■ PROBLEMS TO WORK ON:
[A] Update the passage on the fisherman parable from "The Fisherman and His Son is" up to and including "time to do something different.", replacing "insanity" with "madness".
[B] In the fisherman parable, where on the boat did the fisherman notice the tiny leak?

■ EXCERPTED TEXT:
________

The Fisherman and His Son is a parable that illustrates how to be mindfully intentional. It’s been said that the definition of insanity is “Doing the same thing in the same way and expecting different results.” In other words, if what you’re doing isn’t working, doing more of the same isn’t likely to work either. It may be time to do something different.

Mindfulness is a way to do something different.

When we commit to change, it sometimes feels strange at first. If you think about it, this only makes sense because if it didn’t feel weird, you’d probably already be doing it. Sometimes you have to think outside the box to get the change you want. This parable illustrates the concept of being open to trying something new, even if it feels strange at first.

The Fisherman and His Son: A Mindful Parable

A fisherman and his son were at sea, going about the daily tasks of catching enough fish to make their living. It was a beautiful spring day, and they were both enjoying the ocean. They were having a particularly good day. They had caught many fish, and they were ready to turn for home and make their way back to the shore when the fisherman noticed a tiny leak at the bow of the boat. The boat was slowly filling up with water. While the leak wasn’t a big one, they both realized that the boat would be full of water before they could row back to shore.

The father and son began to panic as they thought of the prospect of losing not only their boat, but the fine catch they had made that day. In his panic, the father suddenly seized upon an idea. He grabbed the oar and punched a hole in the side of the boat.

The son thought his fisherman father had gone mad. “What are you doing?” the son shouted.

The father replied, “I’m punching a hole in the bottom of the boat so the water can flow out!”

They both watched in horror as more water rushed into the boat the father had made. Seeing that his idea had not succeeded, but had only made things worse, the father began to furiously punch even more holes in the bottom of the boat.

________

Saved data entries
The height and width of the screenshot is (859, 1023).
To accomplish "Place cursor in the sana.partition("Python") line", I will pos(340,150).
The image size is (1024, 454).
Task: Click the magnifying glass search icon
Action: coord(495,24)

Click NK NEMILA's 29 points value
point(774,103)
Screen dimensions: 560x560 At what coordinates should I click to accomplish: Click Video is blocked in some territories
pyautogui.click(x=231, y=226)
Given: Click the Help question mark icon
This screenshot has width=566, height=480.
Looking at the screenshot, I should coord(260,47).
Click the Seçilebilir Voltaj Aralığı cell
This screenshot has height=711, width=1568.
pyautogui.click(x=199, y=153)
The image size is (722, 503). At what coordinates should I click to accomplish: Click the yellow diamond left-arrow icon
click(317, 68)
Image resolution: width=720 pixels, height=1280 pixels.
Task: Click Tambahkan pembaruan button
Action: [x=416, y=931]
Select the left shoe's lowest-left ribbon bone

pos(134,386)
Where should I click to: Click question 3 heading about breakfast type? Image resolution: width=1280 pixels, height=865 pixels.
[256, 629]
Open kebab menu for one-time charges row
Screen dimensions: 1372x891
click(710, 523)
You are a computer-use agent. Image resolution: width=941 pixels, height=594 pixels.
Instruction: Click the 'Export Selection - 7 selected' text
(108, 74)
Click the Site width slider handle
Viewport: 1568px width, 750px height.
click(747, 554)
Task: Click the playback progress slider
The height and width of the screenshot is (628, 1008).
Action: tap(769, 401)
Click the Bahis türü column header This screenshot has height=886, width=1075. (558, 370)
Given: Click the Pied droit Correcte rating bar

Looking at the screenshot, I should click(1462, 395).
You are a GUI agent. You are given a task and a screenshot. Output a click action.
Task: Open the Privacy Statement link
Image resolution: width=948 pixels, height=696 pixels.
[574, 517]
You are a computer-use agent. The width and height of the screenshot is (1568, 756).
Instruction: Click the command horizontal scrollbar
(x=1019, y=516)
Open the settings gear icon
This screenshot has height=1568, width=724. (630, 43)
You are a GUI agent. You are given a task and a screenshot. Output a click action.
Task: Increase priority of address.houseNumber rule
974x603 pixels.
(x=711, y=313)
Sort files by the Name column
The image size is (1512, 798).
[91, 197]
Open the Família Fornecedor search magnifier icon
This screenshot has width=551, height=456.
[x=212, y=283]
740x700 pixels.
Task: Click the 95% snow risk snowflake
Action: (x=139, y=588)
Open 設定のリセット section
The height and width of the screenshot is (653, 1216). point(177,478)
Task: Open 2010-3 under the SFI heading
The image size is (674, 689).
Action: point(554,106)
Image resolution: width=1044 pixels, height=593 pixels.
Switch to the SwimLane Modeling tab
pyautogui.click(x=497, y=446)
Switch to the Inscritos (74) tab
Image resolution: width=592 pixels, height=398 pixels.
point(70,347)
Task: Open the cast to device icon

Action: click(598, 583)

________

■ WRITTEN RESPONSES:
[A]
The Fisherman and His Son is a parable that illustrates how to be mindfully intentional. It’s been said that the definition of madness is “Doing the same thing in the same way and expecting different results.” In other words, if what you’re doing isn’t working, doing more of the same isn’t likely to work either. It may be time to do something different.

[B] At the bow of the boat.